#### Supplied material:
--------------------------------
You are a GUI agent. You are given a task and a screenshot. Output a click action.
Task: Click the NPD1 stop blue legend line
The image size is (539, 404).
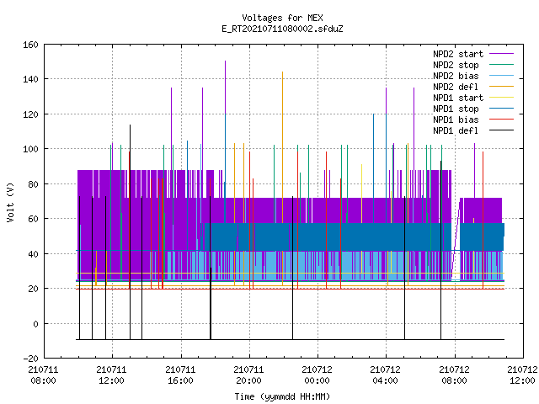pos(501,109)

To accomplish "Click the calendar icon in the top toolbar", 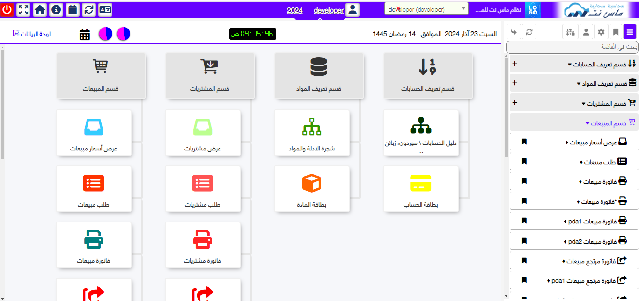I will click(x=72, y=9).
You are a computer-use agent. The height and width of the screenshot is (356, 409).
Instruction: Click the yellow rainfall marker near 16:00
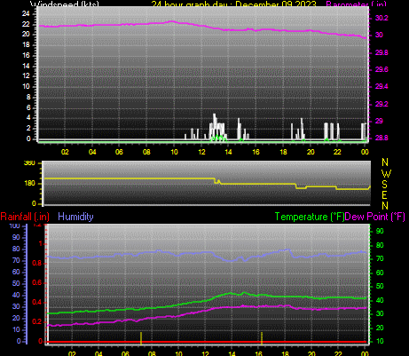262,338
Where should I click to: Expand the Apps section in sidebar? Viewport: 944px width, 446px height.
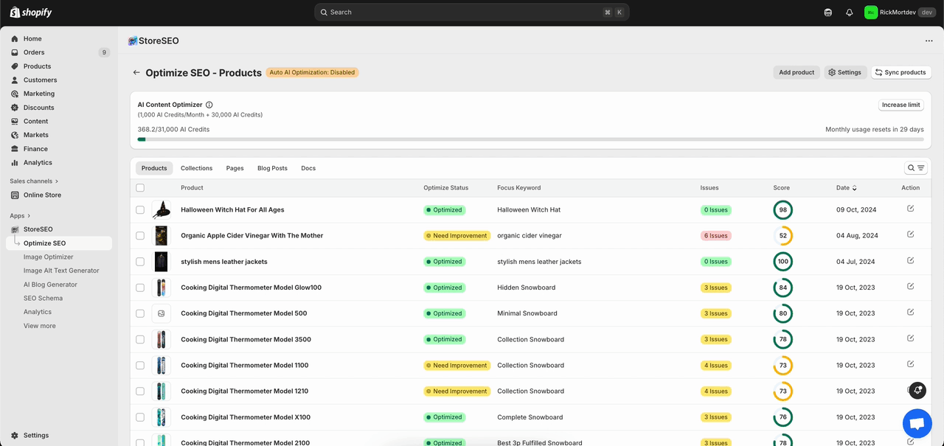pyautogui.click(x=20, y=216)
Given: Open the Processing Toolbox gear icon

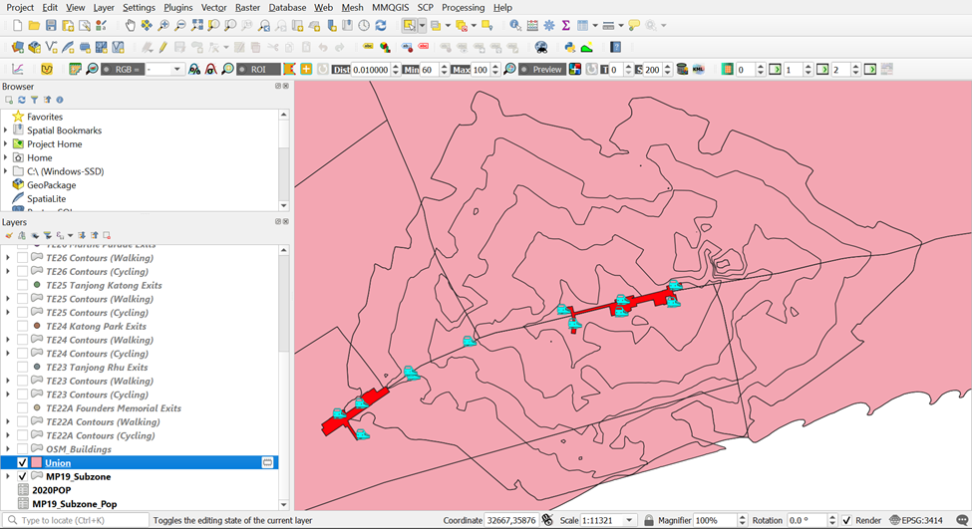Looking at the screenshot, I should coord(548,25).
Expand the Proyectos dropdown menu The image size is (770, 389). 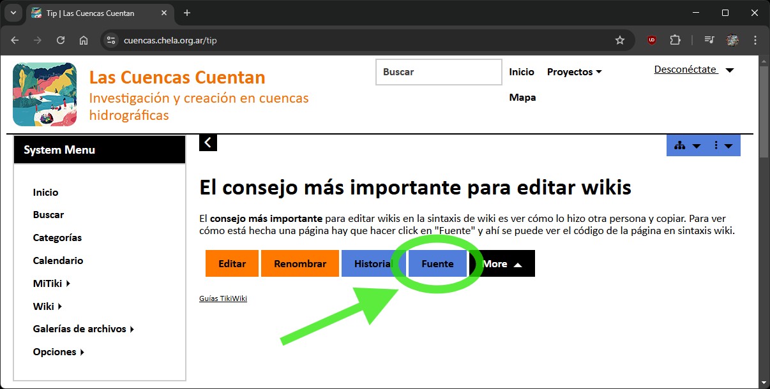[574, 72]
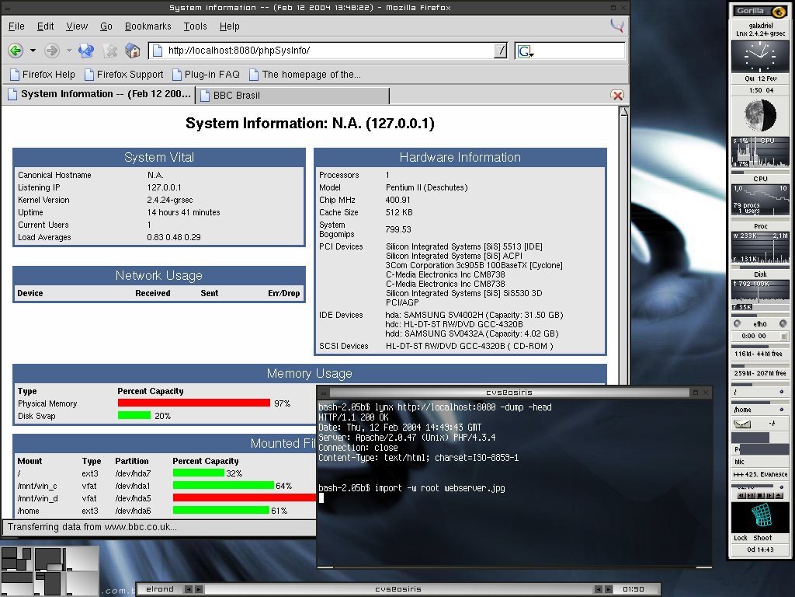Open the Bookmarks menu
The image size is (795, 597).
point(148,26)
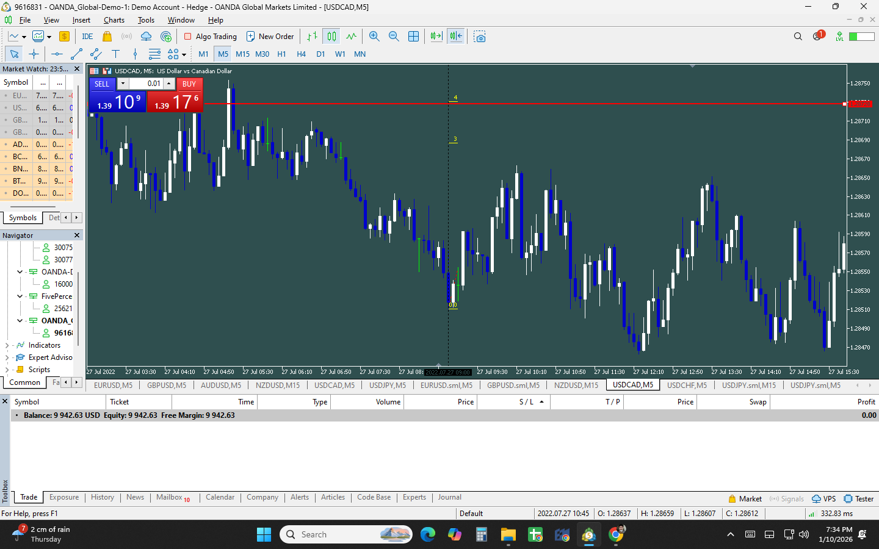Toggle Algo Trading on
The width and height of the screenshot is (879, 549).
click(211, 37)
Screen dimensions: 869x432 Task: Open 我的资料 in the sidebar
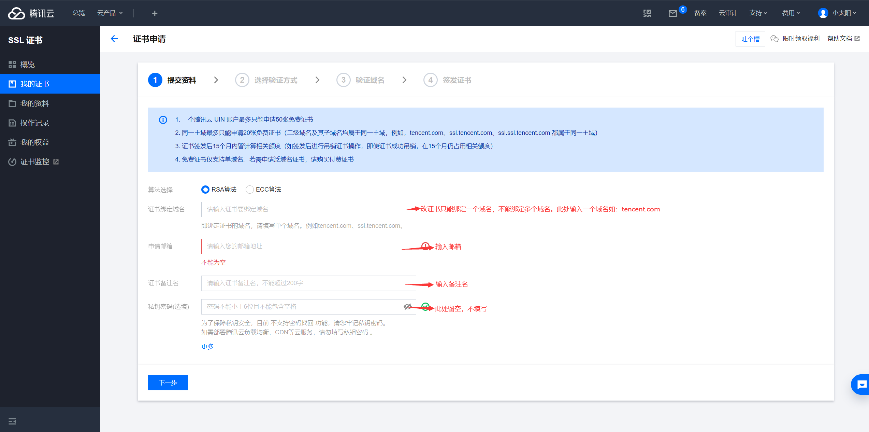pos(34,103)
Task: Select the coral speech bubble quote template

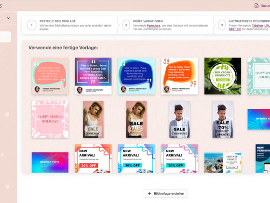Action: tap(50, 76)
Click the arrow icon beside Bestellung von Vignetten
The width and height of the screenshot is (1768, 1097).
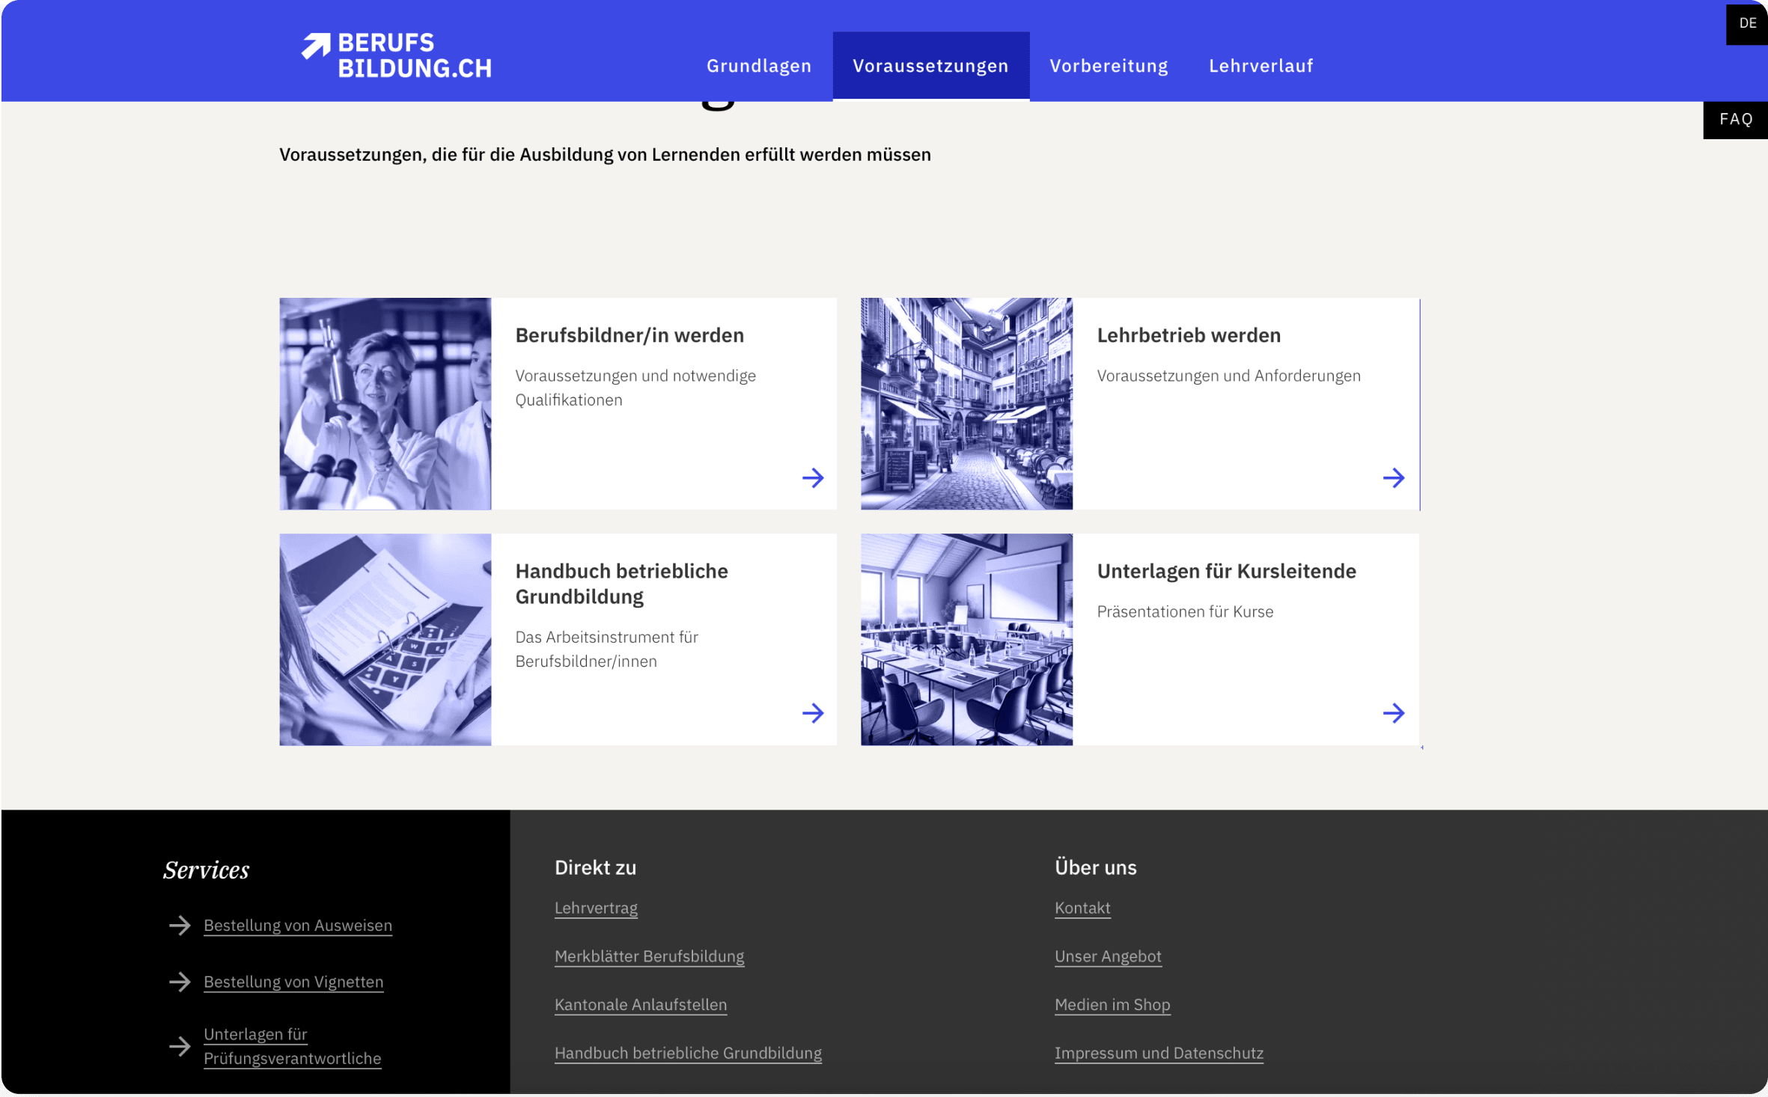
--------------------------------
#### Short exercise:
From the records above, copy each line that contains the string "sidebar". Uppercase and lowercase letters count as different.

#### Reply:
Where should I click to: Expand the Apps section in sidebar? Viewport: 944px width, 446px height.
Screen dimensions: 869x432 Task: Open 我的资料 in the sidebar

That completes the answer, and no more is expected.